Problem to work on:
Output exactly the lines from the line that has "Instruction: Open more" through the last line of the data below, with no pictures.

Stored items:
____

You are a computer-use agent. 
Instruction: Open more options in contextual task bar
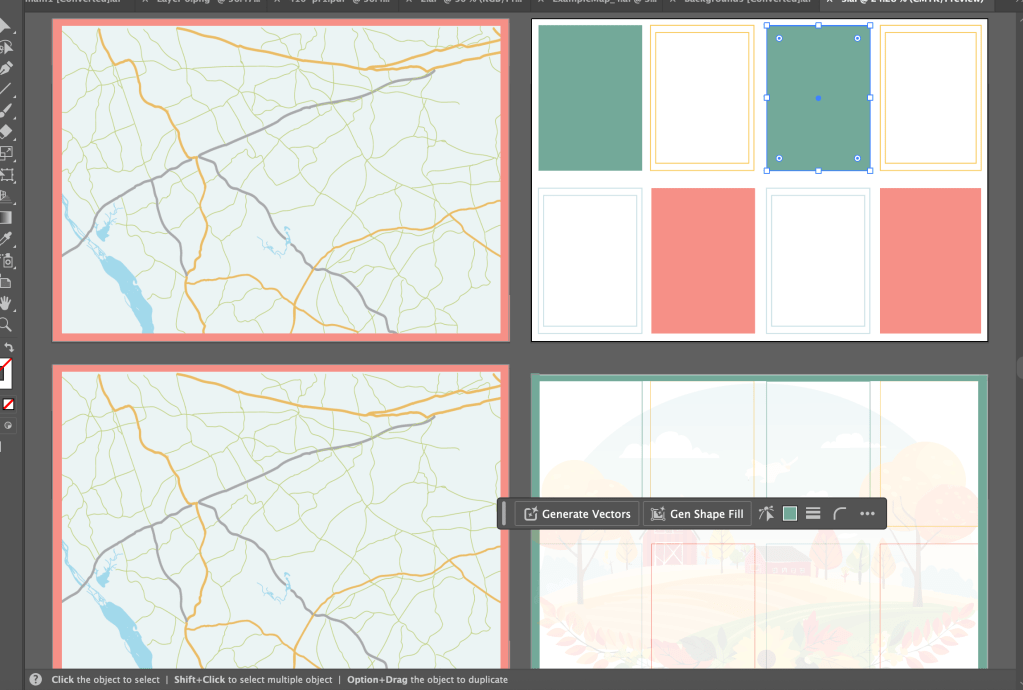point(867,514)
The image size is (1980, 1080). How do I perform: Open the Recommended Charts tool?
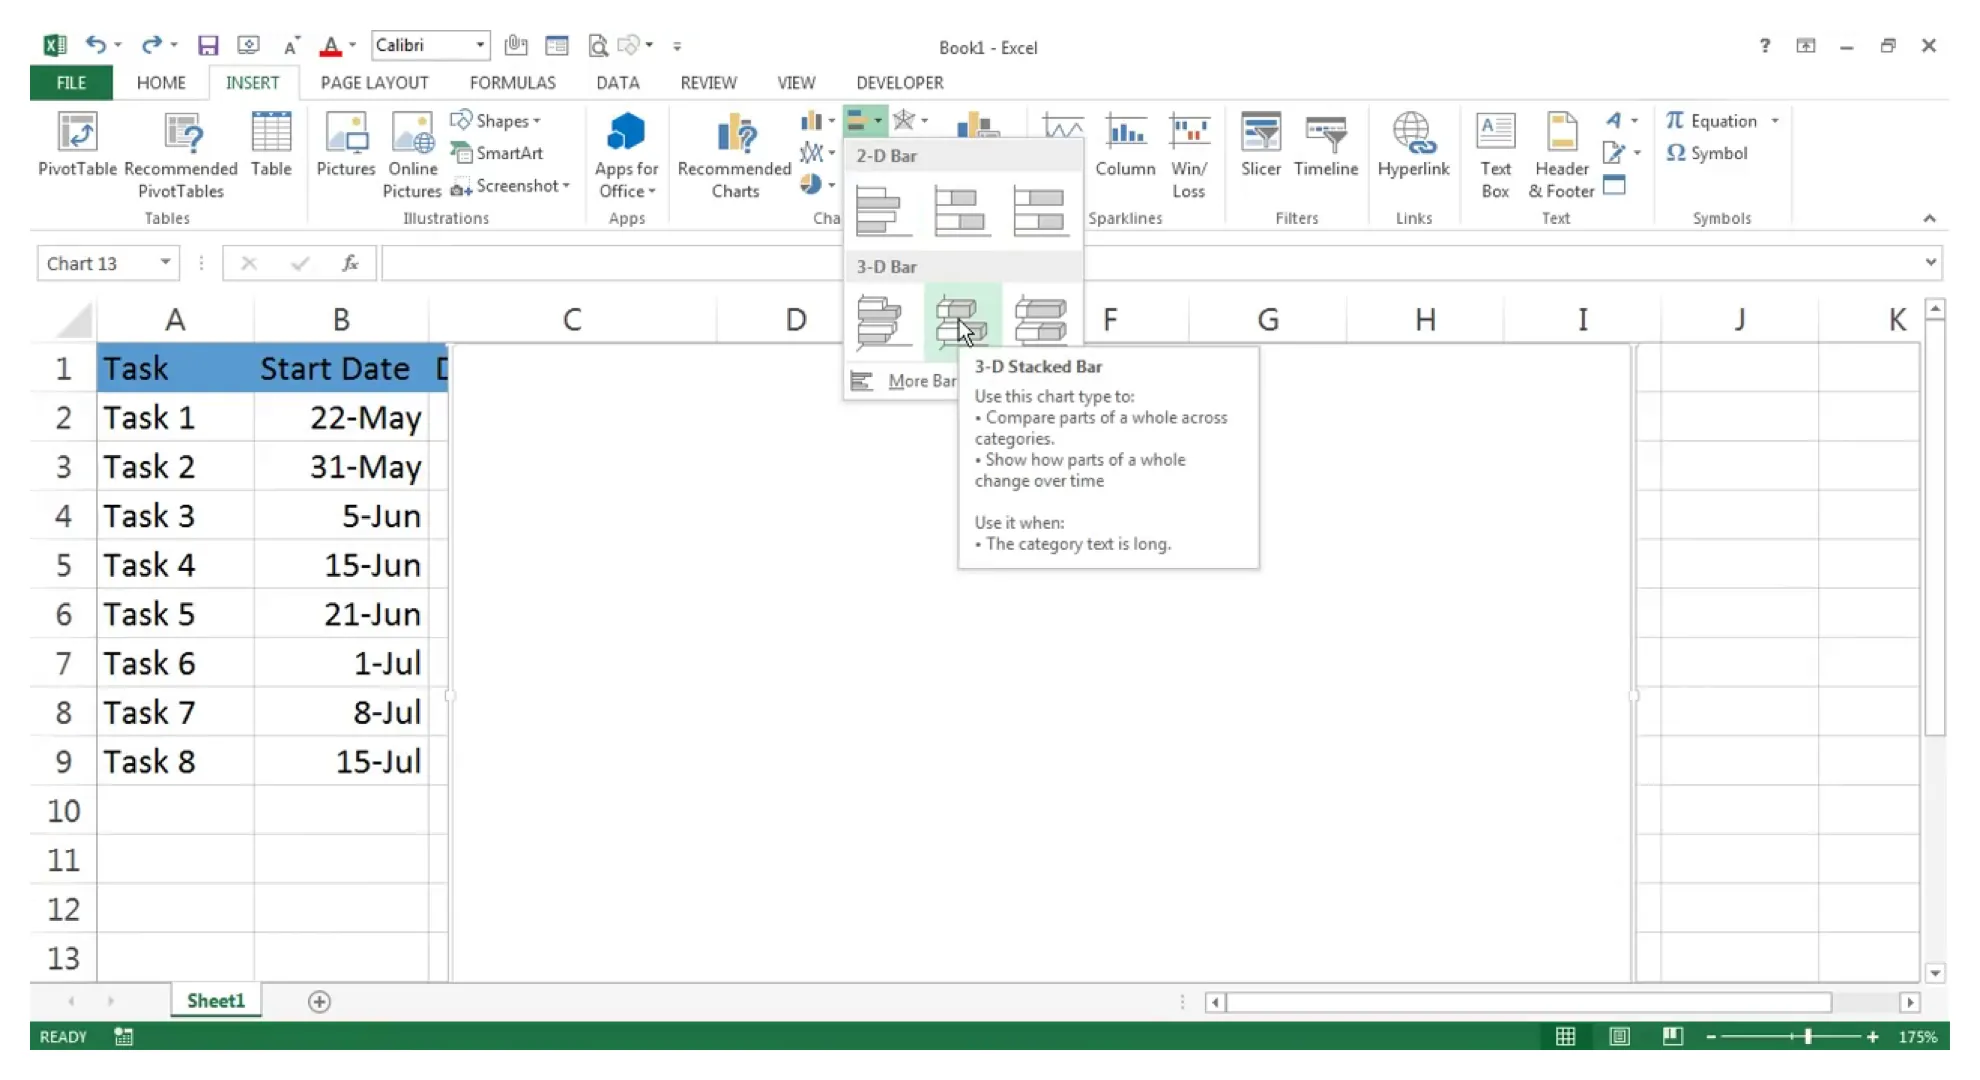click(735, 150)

____

Answer:
Instruction: Open more options in contextual task bar
point(867,514)
The image size is (1980, 1080). How do I perform: Open the Recommended Charts tool?
click(735, 150)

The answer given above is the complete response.